Family...it's bitter sweet
Alert: These are random thoughts. Paragraphs may not flow.
In a span of three days, I stepped foot in Canberra, Sydney, Spore, Nilai, KL, Klang, and Taiping. That’s as to close to teleportation as I can ever get, I think. It feels very special when you’re busy with uni life in Canberra today and find yourself eating crab for dinner the next day in Nilai, listening to your parents reminding you to take Vitamin C, and hearing David Tao’s latest single from your sister’s playlist. For the past two years, I’ve always given myself a grace period of a few weeks (after my final exam) before flying back during summer, so the mindset is there, “I’m going back home.” But this time, I was pretty drowned with not so much studies, but performance, editorial work, etc. Before I knew it, I was spending a wonderful time enjoying (making fun of) the performances in China Night with Tim and Daryl on Thurs night, then appreciating the sound of mahjong bricks and family chats two days after. It’s special, really. As aforementioned, it definitely feels like I just teleported.
While I enjoy the food and company back home, reality slapped me right on the face. Not that it reminded me of the 3 assignments I have yet to touch. It was about the differences in mindset between my family and I, or more generally, between the younger and the older generation. We love each other despite the lack of physical expression. They watched me grow and have helped me in countless ways. My life would’ve never been the same without their love and care. It is not surprising that throughout my 3 years in Australia, the thing I miss about home (besides the food that is) is definitely the family atmosphere. Many times, halfway through lecture, I wish to be teleported right to the mahjong desk in my uncle’s place or to the Chinese New Year eve gathering dinner in my tua ee’s house.

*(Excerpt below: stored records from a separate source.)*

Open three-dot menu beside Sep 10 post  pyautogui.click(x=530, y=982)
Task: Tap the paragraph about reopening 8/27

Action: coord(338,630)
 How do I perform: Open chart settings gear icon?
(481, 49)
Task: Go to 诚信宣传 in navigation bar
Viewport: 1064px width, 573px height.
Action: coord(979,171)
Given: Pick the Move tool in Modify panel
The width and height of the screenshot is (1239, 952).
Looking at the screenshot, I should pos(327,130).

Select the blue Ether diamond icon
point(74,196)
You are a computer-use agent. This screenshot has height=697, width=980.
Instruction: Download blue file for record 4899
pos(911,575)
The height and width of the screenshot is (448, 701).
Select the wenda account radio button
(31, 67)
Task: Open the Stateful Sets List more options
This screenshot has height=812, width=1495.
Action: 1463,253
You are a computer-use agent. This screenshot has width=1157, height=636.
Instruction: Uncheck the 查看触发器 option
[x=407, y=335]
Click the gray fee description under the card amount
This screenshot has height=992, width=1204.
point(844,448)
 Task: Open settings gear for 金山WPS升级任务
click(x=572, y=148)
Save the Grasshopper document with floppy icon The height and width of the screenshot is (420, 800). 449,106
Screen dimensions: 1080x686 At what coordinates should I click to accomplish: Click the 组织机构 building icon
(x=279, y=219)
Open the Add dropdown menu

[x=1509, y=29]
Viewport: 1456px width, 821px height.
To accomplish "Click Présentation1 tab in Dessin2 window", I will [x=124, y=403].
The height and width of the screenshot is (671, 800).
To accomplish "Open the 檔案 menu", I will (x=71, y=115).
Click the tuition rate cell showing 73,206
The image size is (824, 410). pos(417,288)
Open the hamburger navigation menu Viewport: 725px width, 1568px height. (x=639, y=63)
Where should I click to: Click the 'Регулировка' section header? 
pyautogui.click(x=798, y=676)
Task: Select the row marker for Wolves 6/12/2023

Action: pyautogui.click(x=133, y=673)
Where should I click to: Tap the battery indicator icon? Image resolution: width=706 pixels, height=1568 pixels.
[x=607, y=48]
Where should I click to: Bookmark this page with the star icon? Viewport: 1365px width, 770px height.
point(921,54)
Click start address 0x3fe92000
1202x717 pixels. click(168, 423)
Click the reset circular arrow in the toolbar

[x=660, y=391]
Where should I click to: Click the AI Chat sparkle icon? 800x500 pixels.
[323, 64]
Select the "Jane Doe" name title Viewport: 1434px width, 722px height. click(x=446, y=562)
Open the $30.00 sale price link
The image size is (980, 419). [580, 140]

Now that I find myself in that actually position, I’m happy, but far from contented. Language has been a great barrier when connecting with my family.. My tua ee took good care of my sister and I when my parents were busy teaching. She loves us a lot and well, she does show some physical affection. Eg before giving out Ang Pow during Chinese New Year, she kisses both of us. Every year, I see her white hair conquering a larger proportion of her head. I realised that I should treasure the time I have with her but I’m lost for words each time I try to start a conversation. My Hokkien is just too basic for any deeper conversation. There’s a lot that I wish to share with her but till today, I failed miserably. The only things I’ve done so far were standing/sitting beside her for a few minutes and getting her water while she works her magic at mahjong.
Even with my nephews and nieces, I wanna sit down and talk to them, about studies, friendship, etc. I wish to share with them the things that they can expect from the outside world upon completing school. Not that they can’t understand English, but it may feel a bit weird speaking English with them because Hokkien and Mandarin are the two mediums of conversation we used all this while. Also, it’s difficult to find the right setting.
Since heart to heart talk doesn’t really exist between the younger and older generations in my family, the elderly tends to judge us, teenagers too quickly, based on everything physical ie appearance, actions, etc. More often than not, we keep quiet despite the wrong impression that they have on us either because we’re too lazy to defend ourselves, doing so make us desperate, or we choose to ignore how they feel about us. To make matters worse, it’s too normal for human to remember more of the negative things that others do to them instead of the good. I don’t know, perhaps bad incidents just leave a longer-lasting scar in human heart. There may never be a practical solution. And we don’t choose our family members. Fortunately enough for me, the fact that majority of my family members are kind-hearted lots over-shadowed this problem. Hey, even friendships have their own set of conflicts.
Two days ago, I saw my sick 4th aunt. As I turned the doorknob, I kept saying, “This is it. This is it.” My sister a couple of days ago updated me about her situation just so I wouldn’t be too shocked when I see her face to face. It feels very painful to see one of the most kind-hearted women I know who appears to be fine in the beginning of this year but is now so frail. I can’t stop picturing her normal self. It’s just too difficult to digest the fact that cancer has consumed her terribly quickly within less than a year. The pain that she has gone through is beyond my scope of imagination. It’s scary to even think about it. Everybody questioned God. Everyone thought God picked the wrong person. But none of this can help heal her. For the past few weeks, we’ve been praying, releasing animals, and asking for spiritual help. During this trying time, the norm has been challenged. Priorities were shuffled. I’m glad everyone is sticking together.
To my dear aunt, you are the most selfless person I’ve ever met and I hope God quickly remembers that.